Most resident states tax your Federal Adjusted Gross Income (AGI), including income earned in other states. Because of this, the income you earn and are taxed by another state may also be taxed by your resident state—creating double taxation. The credit exists to prevent that.
Credit Availability
You can usually claim this credit only on your Resident state return.
You may claim the credit only when:
- The income taxed by your resident state includes income also taxed by another state.
- The other state assessed an actual tax liability on that income (not just withholding).
Each state has its own rules, including reciprocal agreements that may eliminate the need to file in the nonresident state and, therefore, the need to file the credit.
Please review the specific KB article for your state before proceeding.
How the Program Calculates the Credit
If you are preparing both a Resident and Nonresident return in the program:
Automatic Calculation
- If you file a Resident return and the other state returns are Nonresident, the program will automatically calculate the credit.
Manual Entry Required
You must manually enter information if:
- You want to claim the credit for Part-Year state returns.
- You want to claim the credit on Nonresident or Part-Year returns (rare and usually not allowed).
- You need to adjust the credit based on the actual tax calculated on the other state's return.
The program does not automatically calculate this credit for Nonresident or Part-Year returns because it is rarely applicable to those return types.
How to Manually Calculate the Credit (If Required)
To calculate the correct credit amount, you must know the actual tax liability from the other state's return.
Important:
Do NOT use the amount of tax withheld in the other state (e.g., from your W‑2).

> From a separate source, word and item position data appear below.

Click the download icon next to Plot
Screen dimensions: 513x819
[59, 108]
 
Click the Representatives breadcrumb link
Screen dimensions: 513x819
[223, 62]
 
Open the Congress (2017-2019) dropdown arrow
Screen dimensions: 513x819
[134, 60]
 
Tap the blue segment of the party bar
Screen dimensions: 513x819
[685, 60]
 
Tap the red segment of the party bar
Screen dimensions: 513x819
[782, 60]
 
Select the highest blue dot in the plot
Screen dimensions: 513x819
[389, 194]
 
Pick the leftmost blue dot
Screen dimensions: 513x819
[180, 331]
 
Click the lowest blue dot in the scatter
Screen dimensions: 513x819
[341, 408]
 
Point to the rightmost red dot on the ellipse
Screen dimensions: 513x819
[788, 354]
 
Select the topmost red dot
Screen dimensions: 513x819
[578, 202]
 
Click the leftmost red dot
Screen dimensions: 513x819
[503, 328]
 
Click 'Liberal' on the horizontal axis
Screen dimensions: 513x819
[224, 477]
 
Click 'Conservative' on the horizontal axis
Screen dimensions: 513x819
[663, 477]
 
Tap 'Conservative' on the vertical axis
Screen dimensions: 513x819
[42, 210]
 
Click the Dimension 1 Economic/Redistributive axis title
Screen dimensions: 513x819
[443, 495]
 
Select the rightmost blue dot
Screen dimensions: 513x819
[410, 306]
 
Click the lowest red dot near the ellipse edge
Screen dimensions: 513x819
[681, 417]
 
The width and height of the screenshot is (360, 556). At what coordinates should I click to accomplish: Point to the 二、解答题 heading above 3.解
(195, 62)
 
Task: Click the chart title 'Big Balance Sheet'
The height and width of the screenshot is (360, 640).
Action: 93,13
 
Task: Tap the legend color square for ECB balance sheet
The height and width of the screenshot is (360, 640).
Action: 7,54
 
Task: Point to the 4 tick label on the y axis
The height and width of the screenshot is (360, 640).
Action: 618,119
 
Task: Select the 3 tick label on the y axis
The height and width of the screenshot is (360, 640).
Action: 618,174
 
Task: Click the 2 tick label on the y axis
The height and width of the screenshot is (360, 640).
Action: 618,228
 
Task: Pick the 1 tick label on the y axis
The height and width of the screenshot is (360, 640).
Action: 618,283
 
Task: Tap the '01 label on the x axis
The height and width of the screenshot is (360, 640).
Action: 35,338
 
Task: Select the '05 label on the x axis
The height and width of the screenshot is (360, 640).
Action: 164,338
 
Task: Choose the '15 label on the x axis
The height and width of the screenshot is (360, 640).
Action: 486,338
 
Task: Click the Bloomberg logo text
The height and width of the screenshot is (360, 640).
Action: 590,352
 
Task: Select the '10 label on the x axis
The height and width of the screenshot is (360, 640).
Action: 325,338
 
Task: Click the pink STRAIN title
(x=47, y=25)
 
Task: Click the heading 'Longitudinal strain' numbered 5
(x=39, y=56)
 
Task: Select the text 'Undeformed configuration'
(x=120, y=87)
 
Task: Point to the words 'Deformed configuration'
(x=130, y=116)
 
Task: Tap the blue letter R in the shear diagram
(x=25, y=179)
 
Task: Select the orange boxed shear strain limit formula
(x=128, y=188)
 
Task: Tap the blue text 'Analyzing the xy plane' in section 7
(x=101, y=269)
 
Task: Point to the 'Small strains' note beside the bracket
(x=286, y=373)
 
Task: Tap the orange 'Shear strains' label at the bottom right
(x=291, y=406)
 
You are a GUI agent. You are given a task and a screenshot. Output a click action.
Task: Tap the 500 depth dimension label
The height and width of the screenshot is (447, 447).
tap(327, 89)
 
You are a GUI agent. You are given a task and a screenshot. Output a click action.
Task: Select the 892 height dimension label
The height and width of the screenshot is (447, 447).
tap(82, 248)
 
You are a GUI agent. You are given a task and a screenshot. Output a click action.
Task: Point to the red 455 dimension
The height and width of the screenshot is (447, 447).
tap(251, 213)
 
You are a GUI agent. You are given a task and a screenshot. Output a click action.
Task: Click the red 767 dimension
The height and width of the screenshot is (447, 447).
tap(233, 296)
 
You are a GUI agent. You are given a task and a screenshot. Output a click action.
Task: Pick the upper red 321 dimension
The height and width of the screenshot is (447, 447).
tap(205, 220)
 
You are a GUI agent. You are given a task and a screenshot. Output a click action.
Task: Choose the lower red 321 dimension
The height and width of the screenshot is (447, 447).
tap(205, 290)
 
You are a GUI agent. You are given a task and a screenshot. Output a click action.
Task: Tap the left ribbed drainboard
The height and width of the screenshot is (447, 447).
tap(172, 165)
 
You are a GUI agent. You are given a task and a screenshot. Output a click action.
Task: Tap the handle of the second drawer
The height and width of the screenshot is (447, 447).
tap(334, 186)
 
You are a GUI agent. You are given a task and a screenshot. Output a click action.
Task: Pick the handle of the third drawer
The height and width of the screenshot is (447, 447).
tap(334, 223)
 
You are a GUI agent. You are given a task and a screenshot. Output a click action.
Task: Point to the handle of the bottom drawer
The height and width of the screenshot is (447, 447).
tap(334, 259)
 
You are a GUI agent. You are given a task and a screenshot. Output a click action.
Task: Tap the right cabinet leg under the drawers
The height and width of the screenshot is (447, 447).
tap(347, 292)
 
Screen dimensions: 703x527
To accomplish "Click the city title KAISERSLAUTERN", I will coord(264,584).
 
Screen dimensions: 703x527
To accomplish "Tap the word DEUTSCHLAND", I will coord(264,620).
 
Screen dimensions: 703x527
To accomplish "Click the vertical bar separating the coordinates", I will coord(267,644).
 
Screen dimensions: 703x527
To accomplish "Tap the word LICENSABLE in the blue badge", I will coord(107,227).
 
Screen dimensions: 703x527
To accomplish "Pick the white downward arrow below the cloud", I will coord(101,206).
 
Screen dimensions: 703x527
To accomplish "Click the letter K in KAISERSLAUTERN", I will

Use the actual tax calculated on the other state's tax return.
Steps:
- Prepare the return for the other state.
- View the PDF of the completed return to locate the actual tax liability.
- Use that amount when entering the credit information manually.
How to View the PDF:
- Go to Summary/Print.
- Select Print/View – choose print state.
- Choose Print your 20XX return to open the state return PDF.
Example: Correctly Determining the Tax Paid
- You had $1,000 withheld for the other state.
- After filing that state's return:
- If you receive a $250 refund, your actual tax paid is $750.
- If you owe an additional $150 instead, your actual tax paid is $1,150.
Using the withholding amount alone may result in a credit that is too large or too small, which can cause errors on your resident return.
Why Withholding Should Not Be Entered
The credit is based on actual tax paid, not prepayments. Withholding may not match the final tax liability after completing the other state's return.
Reciprocal Agreements (Important Exception)
Some states have reciprocal agreements that allow residents of one state to work in another without being taxed by the work state on wages. Because the nonresident state does not tax the income under a reciprocity agreement, no credit for taxes paid to another state should be taken.
If your resident state has a reciprocal agreement with the state where you worked:
- The nonresident (work) state should not assess tax on your wage income.
- If tax was withheld in error, you must file a Nonresident return for that state to request a refund of the withholding.
- The Resident state return should not claim a credit for taxes paid to the other state.
- If the program automatically calculates a credit anyway, you must manually remove the credit amount to avoid errors.
Because reciprocity prevents double taxation at the source, the credit is not applicable in reciprocal-agreement situations.